The climate now is, however, warmer than 100 years ago, so using a modern long term average is obviously problematic. Dan therefore also ran every month between 1913 and 2022 against a rolling 30yr average, where the final year of the rolling average was the year of the month in question. So 1913’s months were compared against the 1884 to 1913 average. 1914’s against the 1885 to 1914 average. And so on.

Using this rolling average, similarly protracted runs of warmer than average months do start to appear. There are 11 months between November 2002 and September 2003, 12 months between February 1959 and January 1960, and a substantial 16-month run between January 1913 and April 1914. It should however be noted that when you compare that last period against the 1991-2020 long term average, 10 of those 16 months would now be colder than the average. It should also be noted that there are many different ways of calculating and comparing mean averages, each of which would give slightly different results.

Nevertheless, the 18 months between June 2021 and November 2022 do appear to have been the warmest of any 18 months on record in Scotland.

Faced with this exceptional period, and wrestling with what it might mean for all our futures, it’s easy to feel despondent. But as 2023 gets going, it is a (small, admittedly) relief to know that a colder than average month is still possible. Erm….for now.

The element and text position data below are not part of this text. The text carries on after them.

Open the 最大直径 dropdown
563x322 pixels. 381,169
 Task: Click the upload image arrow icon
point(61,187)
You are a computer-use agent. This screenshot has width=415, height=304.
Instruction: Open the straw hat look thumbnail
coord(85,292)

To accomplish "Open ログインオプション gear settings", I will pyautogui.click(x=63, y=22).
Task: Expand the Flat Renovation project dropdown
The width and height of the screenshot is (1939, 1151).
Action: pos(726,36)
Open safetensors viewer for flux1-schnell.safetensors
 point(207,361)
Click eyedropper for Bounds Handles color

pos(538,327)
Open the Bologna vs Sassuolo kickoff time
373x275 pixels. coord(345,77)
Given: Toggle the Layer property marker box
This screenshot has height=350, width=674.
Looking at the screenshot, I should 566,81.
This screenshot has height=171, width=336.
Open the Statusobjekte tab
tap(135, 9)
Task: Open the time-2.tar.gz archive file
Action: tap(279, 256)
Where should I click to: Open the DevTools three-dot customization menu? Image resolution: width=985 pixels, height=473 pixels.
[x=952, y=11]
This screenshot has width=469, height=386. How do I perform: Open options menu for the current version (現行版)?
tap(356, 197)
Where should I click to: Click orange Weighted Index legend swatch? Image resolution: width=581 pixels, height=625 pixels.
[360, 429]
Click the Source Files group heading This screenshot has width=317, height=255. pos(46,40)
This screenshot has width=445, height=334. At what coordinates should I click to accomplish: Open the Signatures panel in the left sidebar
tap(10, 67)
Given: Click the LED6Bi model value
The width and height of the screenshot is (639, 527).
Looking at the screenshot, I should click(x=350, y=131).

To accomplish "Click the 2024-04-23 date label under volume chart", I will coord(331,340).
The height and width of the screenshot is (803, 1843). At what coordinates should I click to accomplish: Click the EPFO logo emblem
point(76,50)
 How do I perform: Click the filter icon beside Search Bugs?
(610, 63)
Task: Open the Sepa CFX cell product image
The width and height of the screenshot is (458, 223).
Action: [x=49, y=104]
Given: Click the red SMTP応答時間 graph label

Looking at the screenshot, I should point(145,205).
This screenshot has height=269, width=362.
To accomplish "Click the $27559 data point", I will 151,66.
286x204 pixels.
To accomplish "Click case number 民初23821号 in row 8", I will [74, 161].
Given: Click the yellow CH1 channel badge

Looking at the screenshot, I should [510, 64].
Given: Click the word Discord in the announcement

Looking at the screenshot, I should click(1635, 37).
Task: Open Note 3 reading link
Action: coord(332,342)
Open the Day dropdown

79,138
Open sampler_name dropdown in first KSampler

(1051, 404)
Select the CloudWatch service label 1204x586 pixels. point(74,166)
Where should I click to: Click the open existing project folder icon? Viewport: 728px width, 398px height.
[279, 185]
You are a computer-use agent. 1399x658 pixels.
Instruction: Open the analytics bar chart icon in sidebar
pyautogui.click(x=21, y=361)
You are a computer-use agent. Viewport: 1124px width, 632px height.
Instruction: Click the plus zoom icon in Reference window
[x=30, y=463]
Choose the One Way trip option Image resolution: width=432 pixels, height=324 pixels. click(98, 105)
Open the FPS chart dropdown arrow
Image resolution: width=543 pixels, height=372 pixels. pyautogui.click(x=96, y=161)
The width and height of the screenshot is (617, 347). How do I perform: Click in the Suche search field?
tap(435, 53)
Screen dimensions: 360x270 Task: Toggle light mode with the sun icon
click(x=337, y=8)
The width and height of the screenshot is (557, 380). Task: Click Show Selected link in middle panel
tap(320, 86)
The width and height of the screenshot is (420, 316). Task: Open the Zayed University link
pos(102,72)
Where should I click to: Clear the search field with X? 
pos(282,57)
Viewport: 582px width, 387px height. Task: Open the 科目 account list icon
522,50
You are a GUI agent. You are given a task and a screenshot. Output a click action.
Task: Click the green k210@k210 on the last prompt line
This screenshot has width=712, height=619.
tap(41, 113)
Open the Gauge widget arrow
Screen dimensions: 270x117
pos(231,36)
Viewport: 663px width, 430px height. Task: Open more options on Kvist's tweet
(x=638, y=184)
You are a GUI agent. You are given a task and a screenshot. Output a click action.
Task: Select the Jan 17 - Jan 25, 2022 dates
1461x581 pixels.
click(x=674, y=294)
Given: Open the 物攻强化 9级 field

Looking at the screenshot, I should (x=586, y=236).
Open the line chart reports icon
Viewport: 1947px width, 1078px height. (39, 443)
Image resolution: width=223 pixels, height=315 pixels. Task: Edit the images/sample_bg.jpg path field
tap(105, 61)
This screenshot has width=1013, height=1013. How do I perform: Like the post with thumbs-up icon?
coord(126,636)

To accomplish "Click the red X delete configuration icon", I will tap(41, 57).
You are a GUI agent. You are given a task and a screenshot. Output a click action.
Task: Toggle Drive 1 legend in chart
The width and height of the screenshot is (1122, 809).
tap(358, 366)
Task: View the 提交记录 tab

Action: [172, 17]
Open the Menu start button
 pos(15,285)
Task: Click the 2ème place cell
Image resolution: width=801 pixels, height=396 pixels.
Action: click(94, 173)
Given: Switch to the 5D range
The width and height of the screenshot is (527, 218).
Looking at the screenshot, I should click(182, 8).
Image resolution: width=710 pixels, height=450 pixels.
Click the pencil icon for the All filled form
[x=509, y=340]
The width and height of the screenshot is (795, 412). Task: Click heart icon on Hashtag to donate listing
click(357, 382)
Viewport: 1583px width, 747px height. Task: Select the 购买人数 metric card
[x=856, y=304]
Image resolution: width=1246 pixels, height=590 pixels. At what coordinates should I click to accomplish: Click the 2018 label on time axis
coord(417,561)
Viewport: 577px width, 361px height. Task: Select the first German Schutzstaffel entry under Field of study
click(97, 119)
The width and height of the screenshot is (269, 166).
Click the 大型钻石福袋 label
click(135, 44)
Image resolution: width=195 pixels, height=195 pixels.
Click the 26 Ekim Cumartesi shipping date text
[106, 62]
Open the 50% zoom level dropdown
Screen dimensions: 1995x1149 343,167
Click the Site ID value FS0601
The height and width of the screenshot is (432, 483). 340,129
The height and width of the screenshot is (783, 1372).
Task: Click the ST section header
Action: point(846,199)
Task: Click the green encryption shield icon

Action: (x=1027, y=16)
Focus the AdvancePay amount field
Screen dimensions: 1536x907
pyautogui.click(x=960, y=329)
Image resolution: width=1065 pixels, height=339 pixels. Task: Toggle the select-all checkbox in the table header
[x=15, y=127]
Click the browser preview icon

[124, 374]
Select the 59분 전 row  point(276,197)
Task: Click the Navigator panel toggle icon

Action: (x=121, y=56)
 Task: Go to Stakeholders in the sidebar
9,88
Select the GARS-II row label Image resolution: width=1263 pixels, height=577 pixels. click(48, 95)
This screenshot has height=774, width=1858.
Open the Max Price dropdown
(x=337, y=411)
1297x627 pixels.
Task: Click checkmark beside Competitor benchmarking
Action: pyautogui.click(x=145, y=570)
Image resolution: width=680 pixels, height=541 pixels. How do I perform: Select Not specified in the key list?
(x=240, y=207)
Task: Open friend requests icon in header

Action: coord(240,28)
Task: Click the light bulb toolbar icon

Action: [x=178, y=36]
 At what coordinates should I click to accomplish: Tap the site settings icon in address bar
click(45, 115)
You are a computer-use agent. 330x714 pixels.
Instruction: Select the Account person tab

The question then of course becomes, can one become two? Are two colder than average months on the trot still possible?

For now, I’m afraid the answer is no, because January 2023 has already chalked itself up as my 3rd warmest. The last time I had two consecutive colder than average months was April-May 2021. And to find a stretch longer than that, you have to go back almost five years to 2017/18!

I’m not sure folk realise just how extraordinary this all is. Seems it’s hard enough to get just one colder than average month these days, let alone two, and so the wait for two consecutive colder than average months continues. And for now at least, we appear to be firmly back in a familiar groove. I just hope we don’t have to spend another 18 months before we get out of it again!

Not a bar code: The last 146 months in the Lomond Hills vs my long-term average
(Dec 2010 on the far left, Jan 2023 on the far right)
Blue=colder than average. Green=average. Red=warmer than average

Massive thanks to Dan Harris at www.roostweather.com for his help in researching this article!